For more information about the BiEngineStatistics field, see the Job reference.

BI Engine window functions limitations

Queries with window functions only run in BI Engine if all of the following conditions are true:

  • The query scans exactly one table.
    • The table is not partitioned.
    • The table has less than 5 million rows.
  • The query has no JOIN operators.
  • The scanned table size times the number of window function operators does not exceed 300 MiB.
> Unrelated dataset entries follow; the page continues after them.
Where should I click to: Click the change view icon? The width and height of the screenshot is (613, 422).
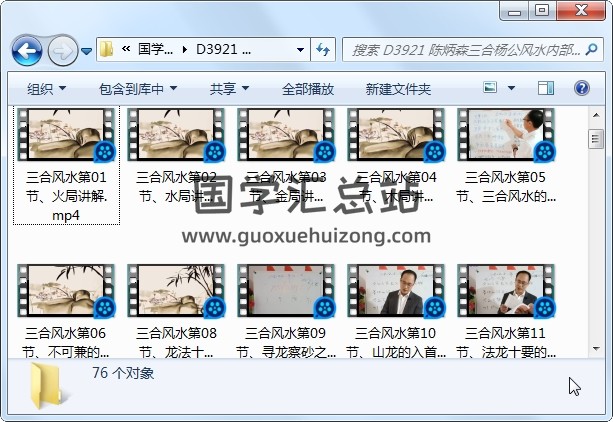tap(492, 88)
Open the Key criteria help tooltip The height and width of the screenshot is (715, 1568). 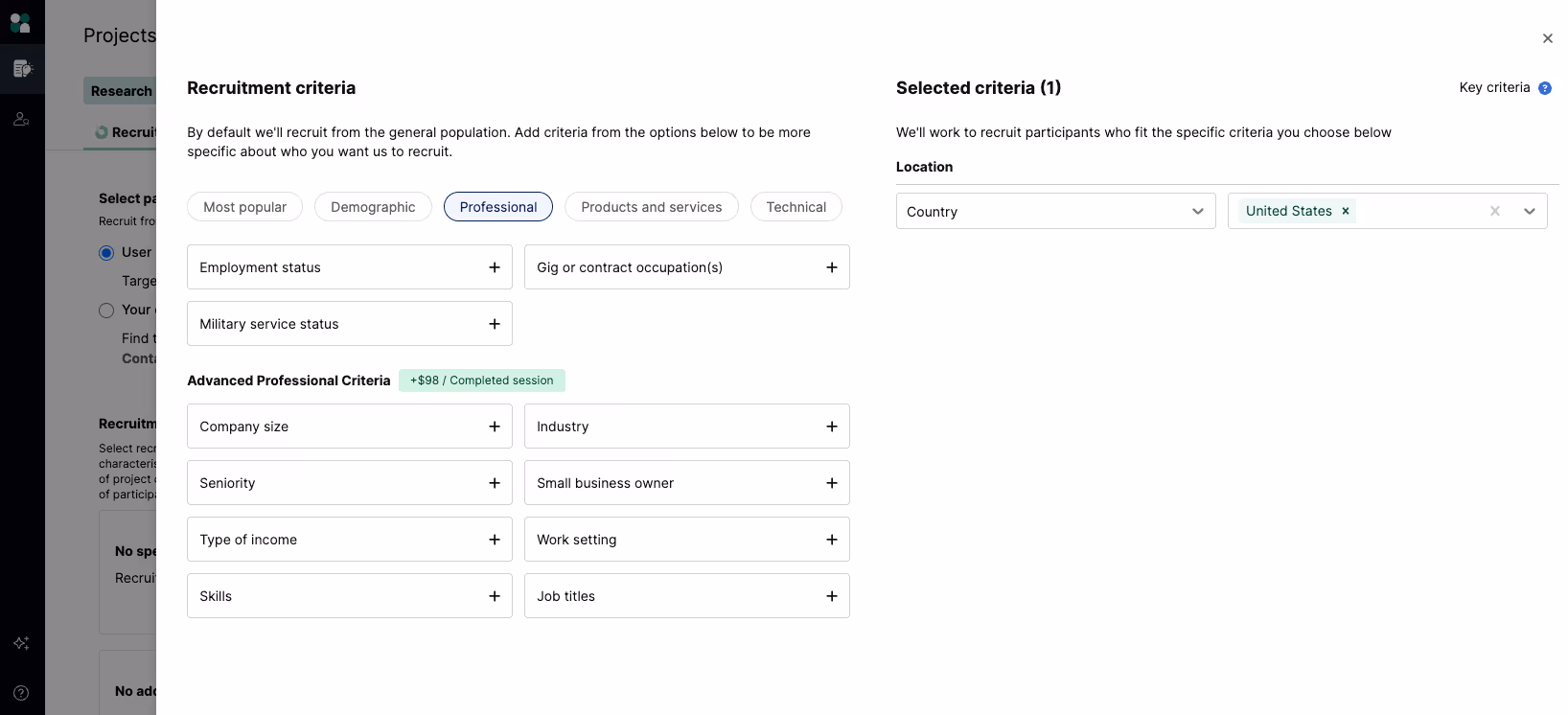[x=1545, y=88]
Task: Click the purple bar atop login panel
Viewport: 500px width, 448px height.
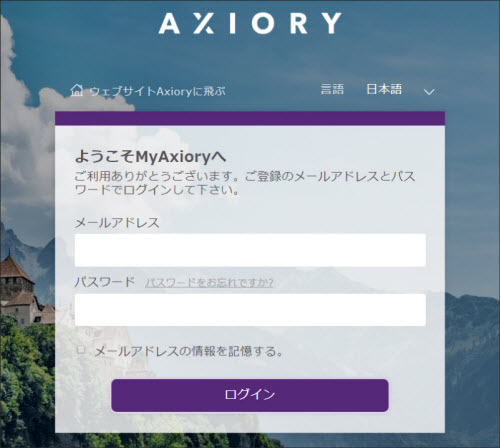Action: click(x=250, y=118)
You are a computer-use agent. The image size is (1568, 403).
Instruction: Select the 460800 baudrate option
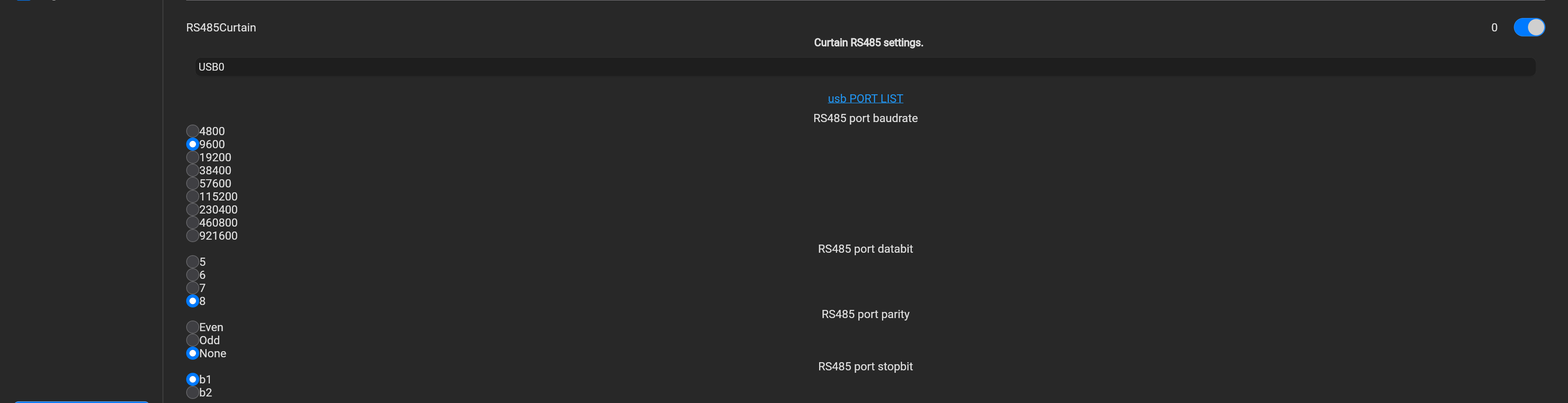coord(192,223)
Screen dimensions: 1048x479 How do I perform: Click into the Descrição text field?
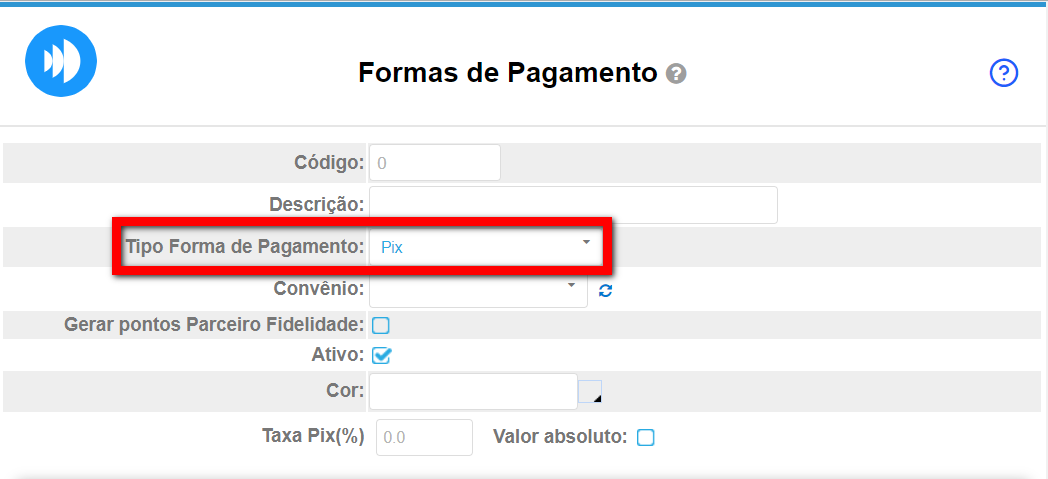573,205
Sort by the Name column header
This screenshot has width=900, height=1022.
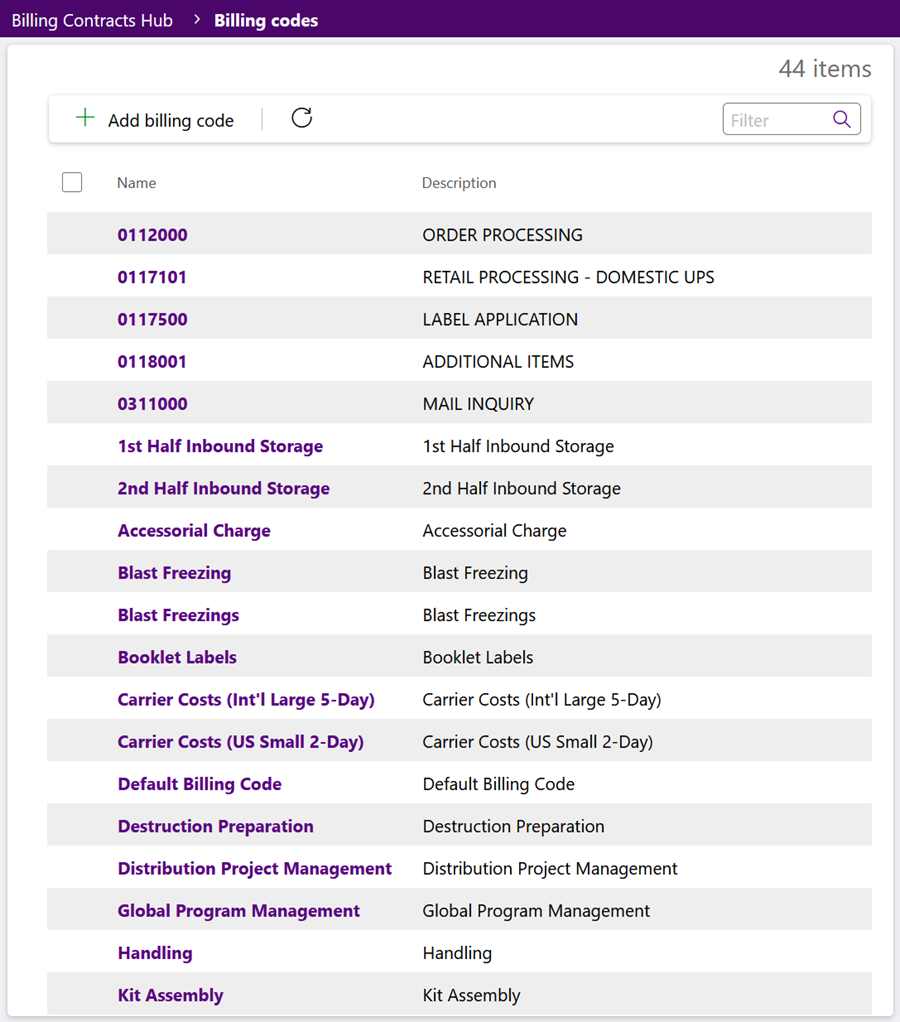(x=136, y=182)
Two window functions with identical OVER clauses and the same direct inputs can share the same window function operator. For example:

  • SELECT ROW_NUMBER() OVER (ORDER BY x), SUM(x) OVER (ORDER BY x) FROM my_table has only one window function operator.
  • SELECT ROW_NUMBER() OVER (ORDER BY x), SUM(x) OVER (PARTITION BY y ORDER BY x) FROM my_table has two window function operators because the two functions have different OVER clauses.
  • SELECT ROW_NUMBER() OVER (ORDER BY x) FROM (SELECT SUM(x) OVER (ORDER BY x) AS x FROM my_table) has two window function operators because the two functions have different direct inputs although their OVER clauses appear the same.

Supported window functions

The following referenced window functions are supported:

  • ANY_VALUE
  • AVG
  • BIT_AND
  • BIT_OR
  • BIT_XOR
  • CORR
  • COUNT
  • COUNTIF
  • COVAR_POP
  • COVAR_SAMP
  • CUME_DIST
  • DENSE_RANK
  • FIRST_VALUE
  • LAG
  • LAST_VALUE
  • LEAD
  • LOGICAL_AND
  • LOGICAL_OR
  • MAX
  • MIN
  • NTH_VALUE
  • NTILE
  • PERCENT_RANK
  • PERCENTILE_CONT
  • PERCENTILE_DISC
  • RANK
  • ROW_NUMBER
  • ST_CLUSTERDBSCAN
  • STDDEV_POP
  • STDDEV_SAMP
  • STDDEV
  • STRING_AGG
  • SUM
  • VAR_POP
  • VAR_SAMP
  • VARIANCE

If window functions aren't supported, then you might see the following error:

Analytic function is incompatible with other operators or its inputs are too large

Other BI Engine limitations

BI Engine acceleration is not available for the following features:

  • JavaScript UDFs
  • External tables
  • Querying JSON data - Error message: JSON native type is not supported
  • Writing results to a permanent BigQuery table
  • Tables containing upserts that use BigQuery change data capture
  • Transactions
  • Queries that return more than 1 GiB of data. For latency-sensitive applications, a response size of less than 1 MiB is recommended.
  • Row-level security

Work-around for unsupported features

While some SQL features are not supported in BigQuery BI Engine, there is an available workaround:

  1. Write a query in BigQuery.
  2. Save the results of the query to a table.
  3. Schedule your query to update the table on a regular basis. An hourly or daily refresh rate works best. Refreshing every minute might invalidate the cache too frequently.
  4. Reference this table in your performance-critical queries.

Quotas and limits

See BigQuery quotas and limits for quotas and limits that apply to BI Engine.

Pricing

You incur costs for the reservation that you create for BI Engine capacity. For information on BI Engine pricing, see the BigQuery Pricing page.